- Not Wynning ways - 21st November 2024
- Winning the race…. - 20th November 2024
- More turbulence - 19th November 2024
During 23 years with the BBC, and a 40 year journalistic career (when he was trained to use simple language, avoiding jargon), scandals have always been a mainstay for our Editor, Welshman Phil Parry, as has now unfolded at the Welsh fourth channel, S4C, with bullying allegations and the sacking of TWO senior officials, and now the heat should turn on the man ultimately responsible – the Chair, Rhodri Williams.
Previously he has described how he was helped to break into the South Wales Echo office car when he was a cub reporter, recalled his early career as a journalist, the importance of experience in the job, and made clear that the ‘calls’ to emergency services as well as court cases are central to any media operation.
He has also explored how poorly paid most journalism is when trainee reporters had to live in squalid flats, the vital role of expenses, and about one of his most important stories on the now-scrapped 53 year-old BBC Cymru Wales (BBC CW) TV Current Affairs series, Week In Week Out (WIWO), which won an award even after it was axed, long after his career really took off.
Phil has explained too how crucial it is actually to speak to people, the virtue of speed as well as accuracy, why knowledge of ‘history’ is vital, how certain material was removed from TV Current Affairs programmes when secret cameras had to be used, and some of those he has interviewed.
Earlier he disclosed why investigative journalism is needed now more than ever although others have different opinions, and how information from trusted sources is crucial.
Heads should roll after what has happened.
Siân Doyle was Chief Executive Officer (CEO) of the Welsh fourth channel, S4C, but when she was off on ‘sick leave’ she was sacked, and she has bleated that she had been “dismissed by the Chairman of S4C, Rhodri Williams, in what I believe is an unprecedented lack of governance for a public body”.

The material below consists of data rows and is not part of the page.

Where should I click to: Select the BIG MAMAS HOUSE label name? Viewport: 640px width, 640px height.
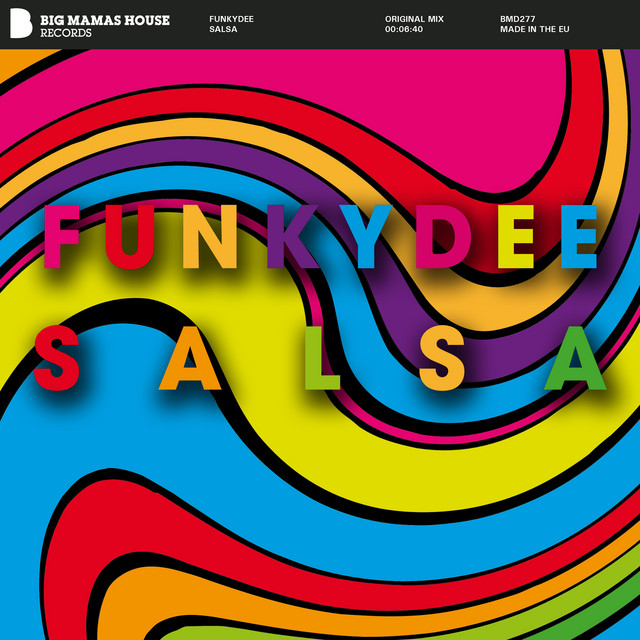105,19
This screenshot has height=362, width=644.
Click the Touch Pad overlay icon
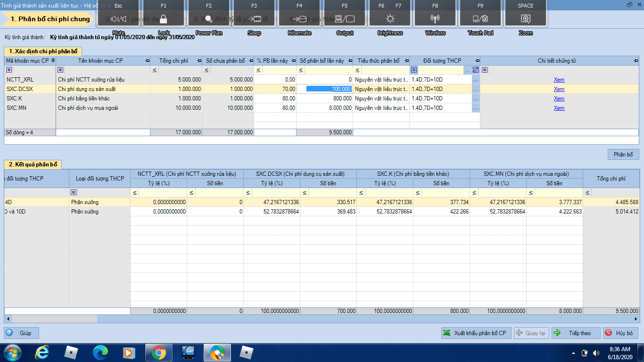(480, 19)
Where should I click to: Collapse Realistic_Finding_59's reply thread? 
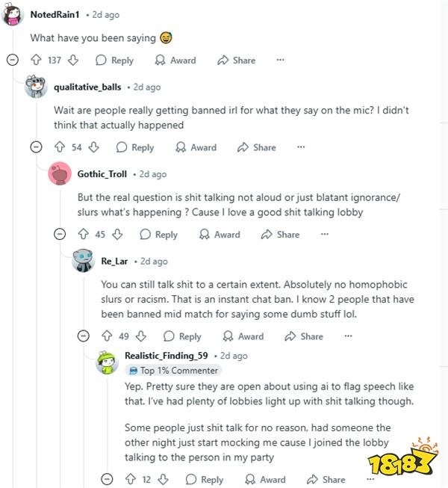tap(107, 479)
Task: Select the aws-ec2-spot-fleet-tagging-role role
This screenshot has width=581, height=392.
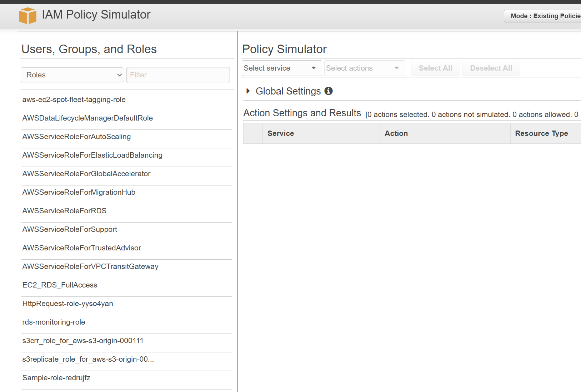Action: pos(74,100)
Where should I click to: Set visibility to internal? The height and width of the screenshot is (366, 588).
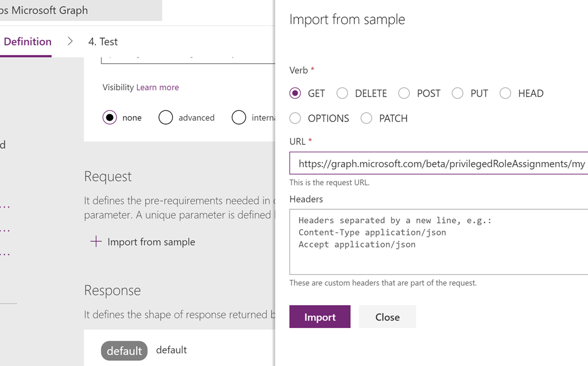coord(239,117)
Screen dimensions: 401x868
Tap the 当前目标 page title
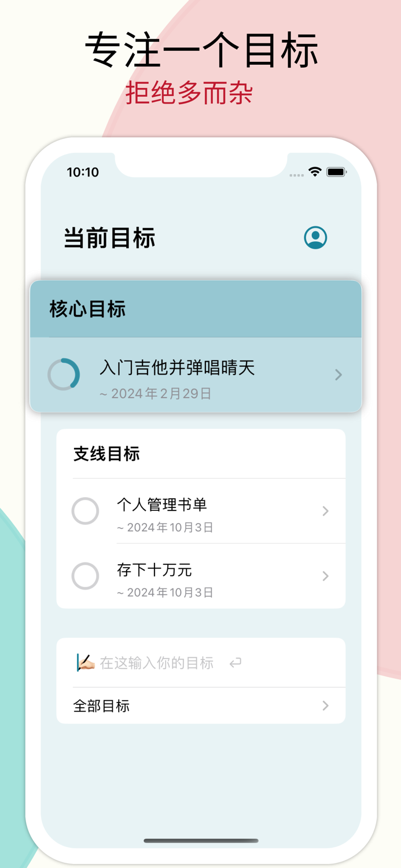click(108, 237)
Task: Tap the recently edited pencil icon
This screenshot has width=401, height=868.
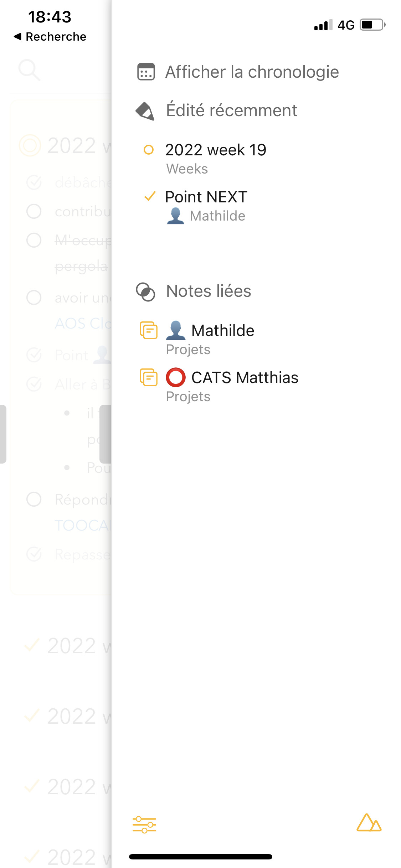Action: point(145,111)

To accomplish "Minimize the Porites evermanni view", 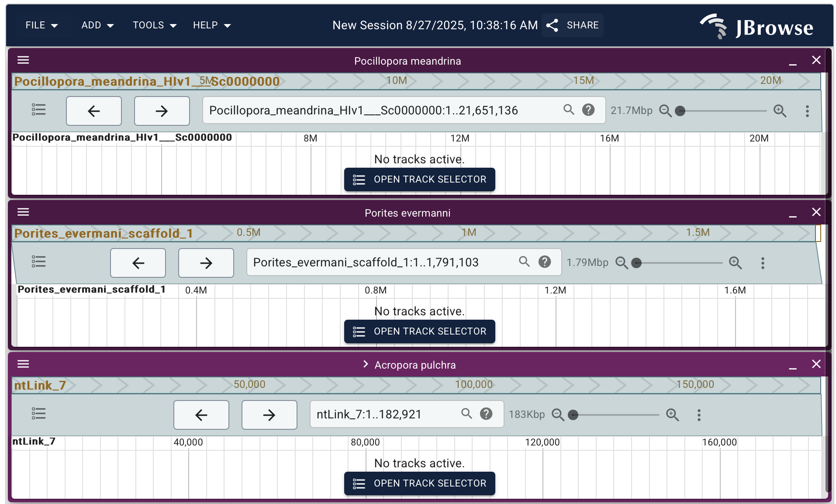I will pyautogui.click(x=793, y=213).
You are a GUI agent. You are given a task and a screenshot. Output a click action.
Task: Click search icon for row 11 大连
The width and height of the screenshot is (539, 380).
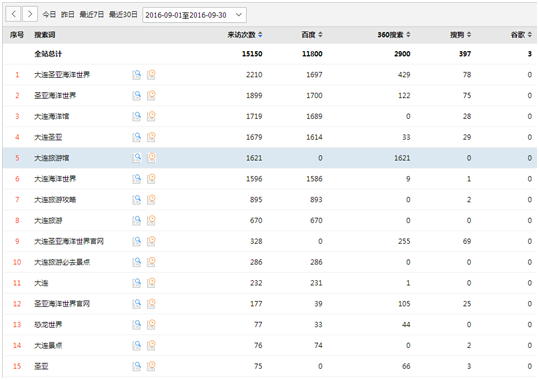pos(136,283)
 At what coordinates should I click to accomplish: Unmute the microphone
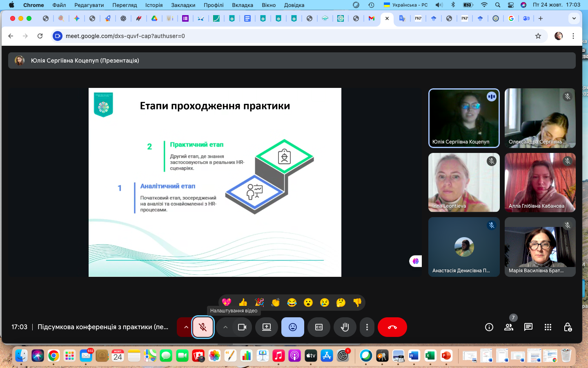point(203,327)
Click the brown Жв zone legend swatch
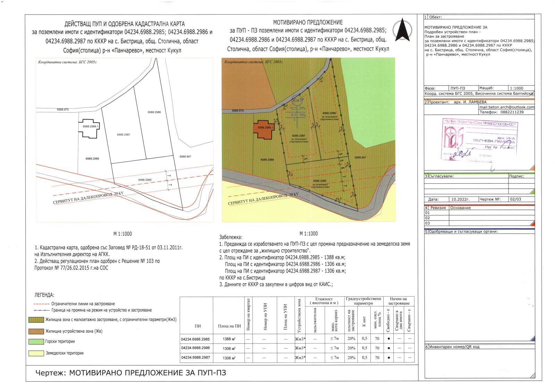The width and height of the screenshot is (555, 392). [36, 331]
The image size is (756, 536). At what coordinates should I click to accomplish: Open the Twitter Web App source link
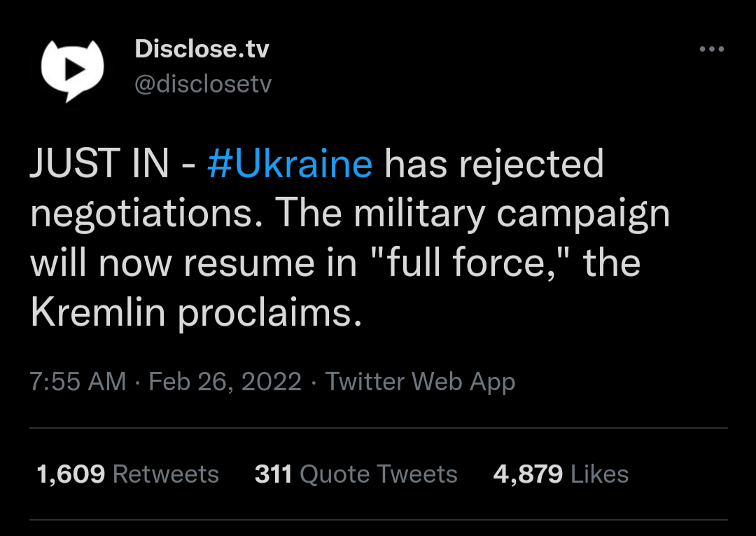[420, 382]
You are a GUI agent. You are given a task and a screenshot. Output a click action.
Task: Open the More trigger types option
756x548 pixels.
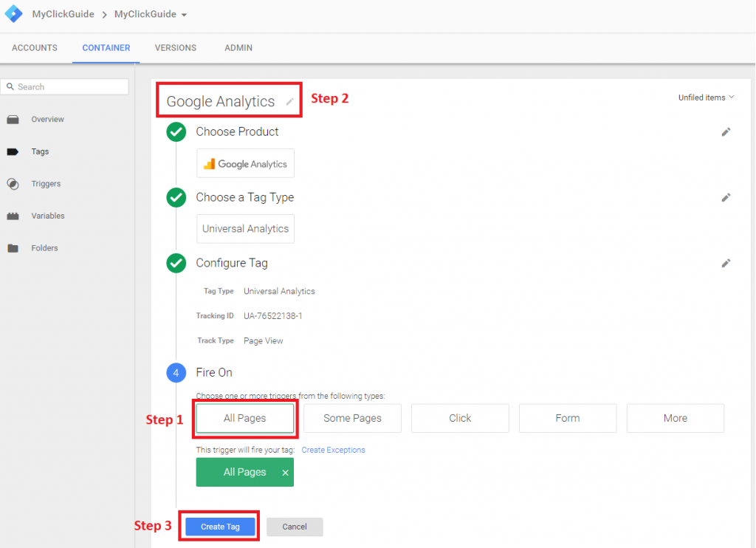pyautogui.click(x=675, y=418)
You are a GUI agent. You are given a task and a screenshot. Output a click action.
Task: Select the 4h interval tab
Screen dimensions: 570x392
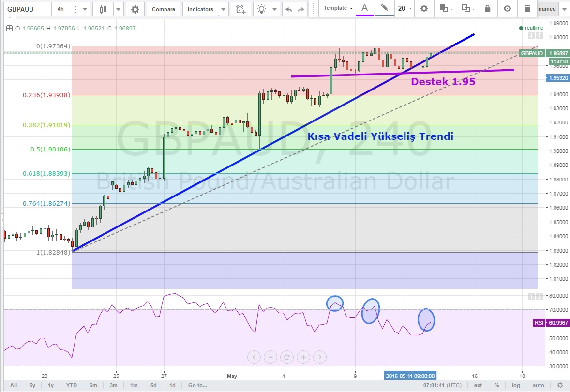pyautogui.click(x=60, y=9)
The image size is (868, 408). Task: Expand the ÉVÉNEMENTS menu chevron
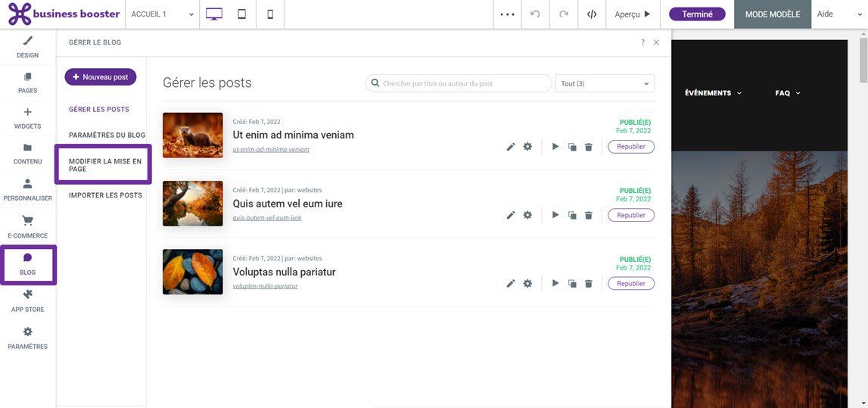[739, 93]
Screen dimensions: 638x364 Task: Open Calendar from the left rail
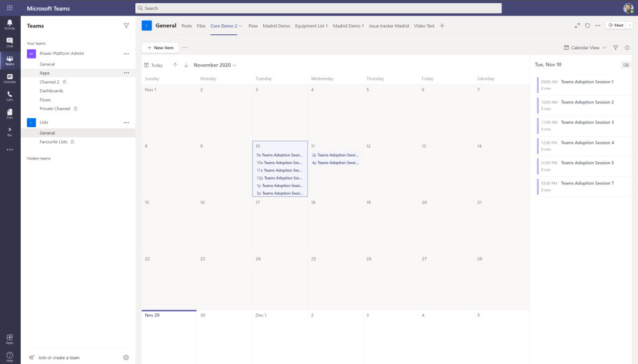click(9, 77)
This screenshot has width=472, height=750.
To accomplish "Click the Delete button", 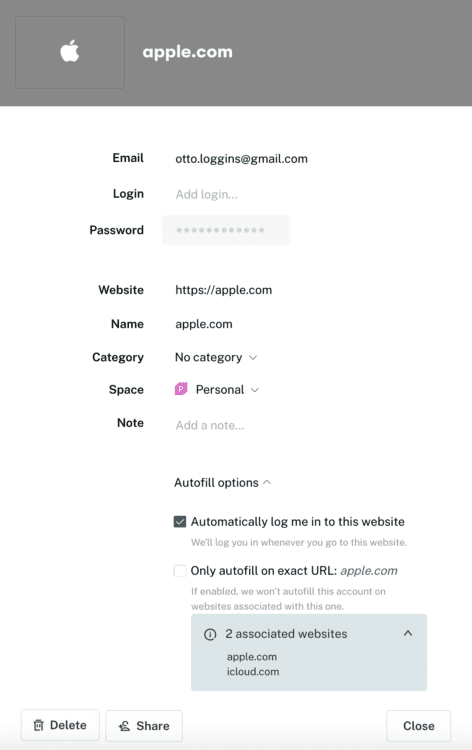I will (60, 725).
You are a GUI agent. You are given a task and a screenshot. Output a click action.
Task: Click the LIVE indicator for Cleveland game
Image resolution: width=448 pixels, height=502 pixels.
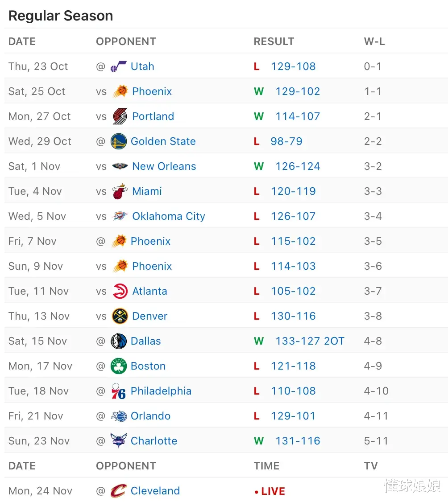(x=270, y=491)
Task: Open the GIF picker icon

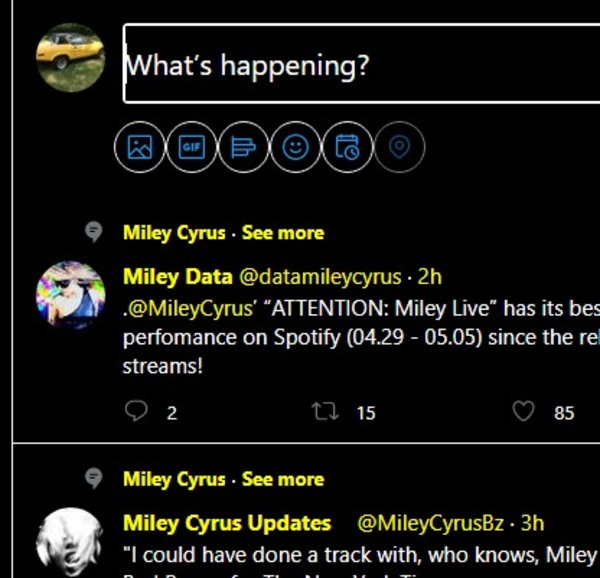Action: [191, 148]
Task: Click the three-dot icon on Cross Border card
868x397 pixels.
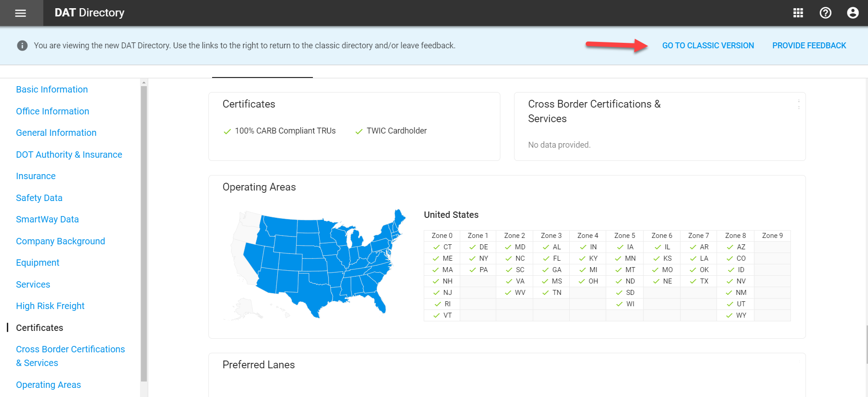Action: tap(799, 104)
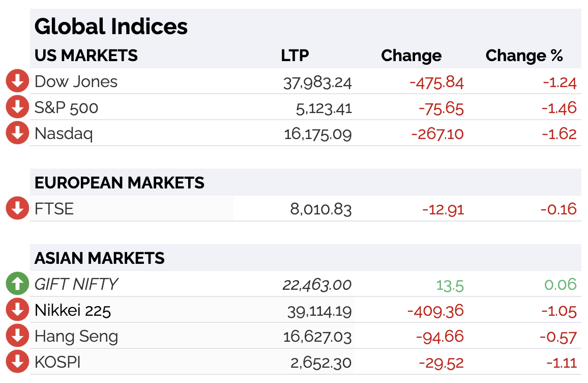
Task: Click the Global Indices title
Action: (111, 26)
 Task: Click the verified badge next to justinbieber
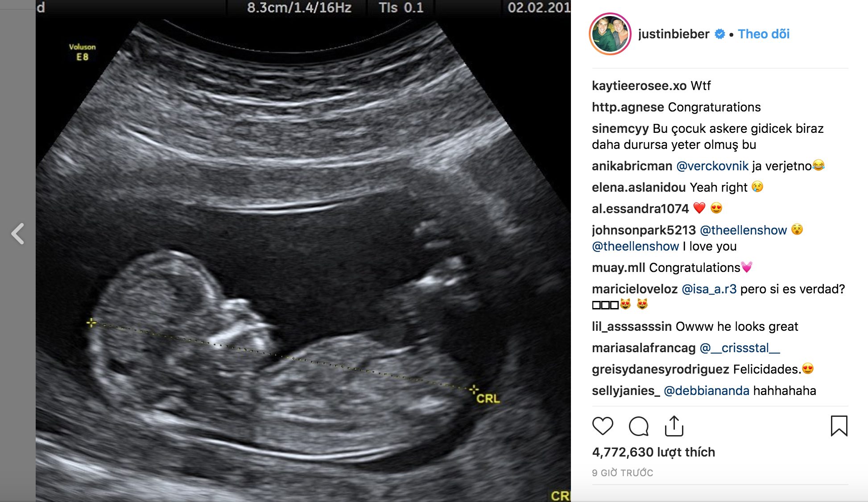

She has added: “I was dismissed by letter, without notice, without a meeting, without seeing a copy of the Capital Law report (on bullying in her former organisation) or any evidence, without a right of appeal, and without proper grounds”.
Now we hear, incredibly, that after the release of that report Ms Doyle attempted to commit suicide by taking an overdose, and her husband, Rob Doyle has claimed it was “one-sided” and “the last straw”.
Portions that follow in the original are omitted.